[lbo-talk] Ways to close Gaza's tunnels -- and why they all won't quite work

Michael Pollak mpollak at panix.com
Mon Jan 19 11:21:28 PST 2009


BTW, I should point out that I'm not sure that it's good for the Gazans or the Palestinian cause that you can't stop the tunnels. Weapons-based resistance has mainly been a catastrophe. Dying in acts of non-violent revolt would be a thousand times more effective than dying in acts of suicide bombing. And coming up with new methods of resistance where you don't die would be even better.

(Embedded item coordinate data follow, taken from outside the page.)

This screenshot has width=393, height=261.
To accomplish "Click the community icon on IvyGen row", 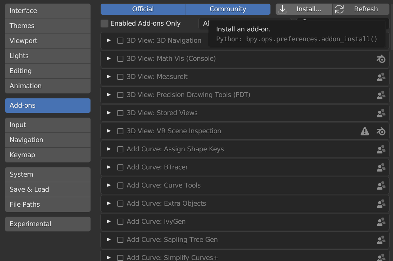I will [381, 222].
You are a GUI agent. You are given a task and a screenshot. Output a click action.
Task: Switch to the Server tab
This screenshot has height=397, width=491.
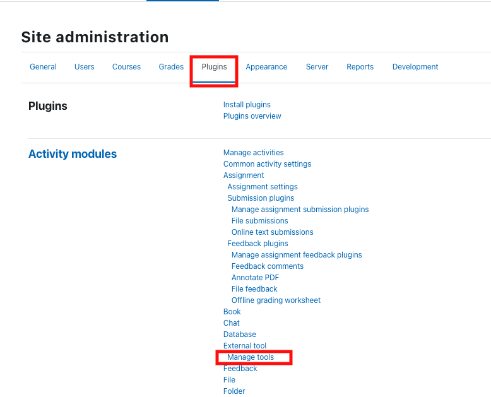(x=317, y=67)
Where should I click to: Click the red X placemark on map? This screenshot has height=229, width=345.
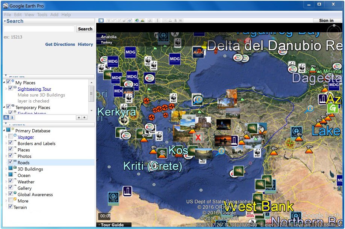point(198,137)
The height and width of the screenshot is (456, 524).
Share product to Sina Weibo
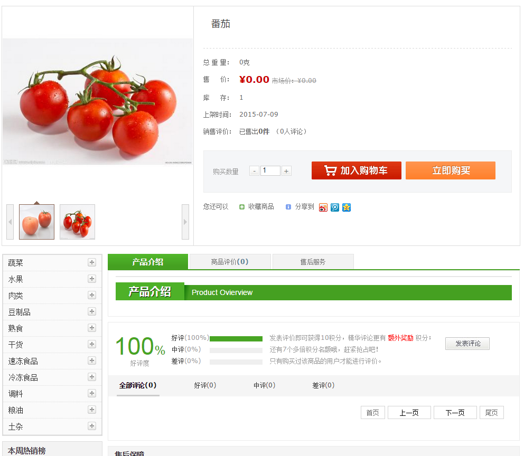323,207
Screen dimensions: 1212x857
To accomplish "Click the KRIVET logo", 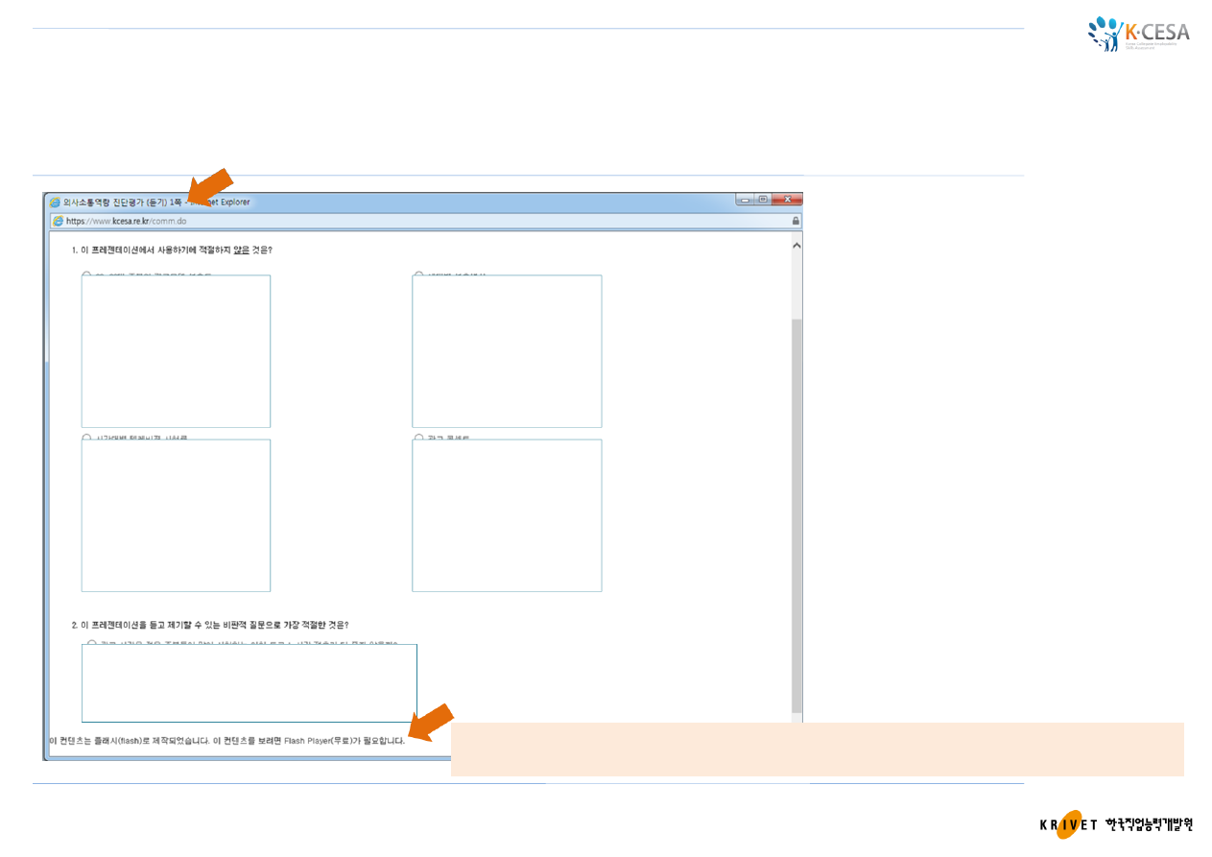I will [1115, 824].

In the short term, if weapson smuggling would be entirely shut off, the Gazans would probably get more food fuel and medicine because the impulsions behind the continual shut offs would vanish. The function the weapons now play -- to make the suffering of Gazans impossible to ignore -- would still be there. But it would have to be accomplished through other means.

It wouldn't necessarily make resistance evolve into something non-military. One could easily imagine a world where the walls worked perfectly, and Hamas ended up being replaced with an al-Qaeda type organization that recruited people to attack other countries in the name of the Palestinians as al-Qaeda did in the name of the Caliphate.

So I'm not saying it a technological fix would be necessarily good or necessarily lead to non-military resistance. I'm just saying I can *imagine* this technological solution could be good if it was possible. So I don't mean to sound like I'm celebrating what seems like its impossibility in this particular case.